Critics accuse the women of promoting smut and cheap radio, but the ratings appear to back their claims that they are only giving listeners what they want. There are plans to broadcast Ms Ostrow's programme nationally. "There's a real need for practical information about sex," Miss Cox told The Australian, Rupert Murdoch's national newspaper. "You'd think we'd know all about it, wouldn't you? But we don't."

But the wowsers are fighting back. Last Thursday Richard Alston, Minister for Communications in the conservative coalition government,told Parliament he was "shocked" by "the extent to which some of these programmes have descended". He said: "I don't think anyone in this country wants to see an electronic version of Sodom and Gomorrah. It is unedifying and debasing, and we will take action to make sure that it does not occur."

Short of returning to censorship, the government may be on shaky ground.
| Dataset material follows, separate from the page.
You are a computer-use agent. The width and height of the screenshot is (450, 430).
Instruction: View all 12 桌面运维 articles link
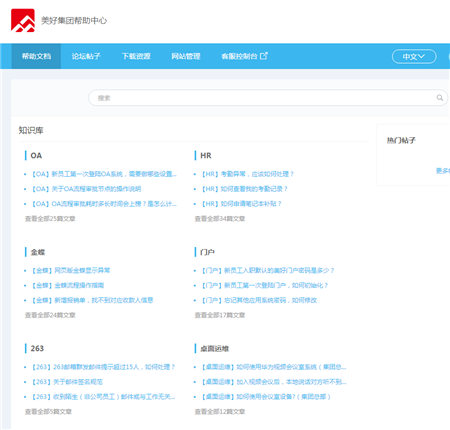click(220, 412)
Australian broadcasters operate under a self-regulating system in which there are no rules, except that they must not broadcast language which would offend "to a substantial degree the contemporary standards of decency" of their audiences. The Australian Broadcasting Authority, a regulating body, can take action only if audiences complain. So far, they don't seem to have done so.

It is a far cry from the daysof programmes such as Blue Hills, a family serial set in a country town that ran for 25 years. The blue on radio these days is of a very different shade.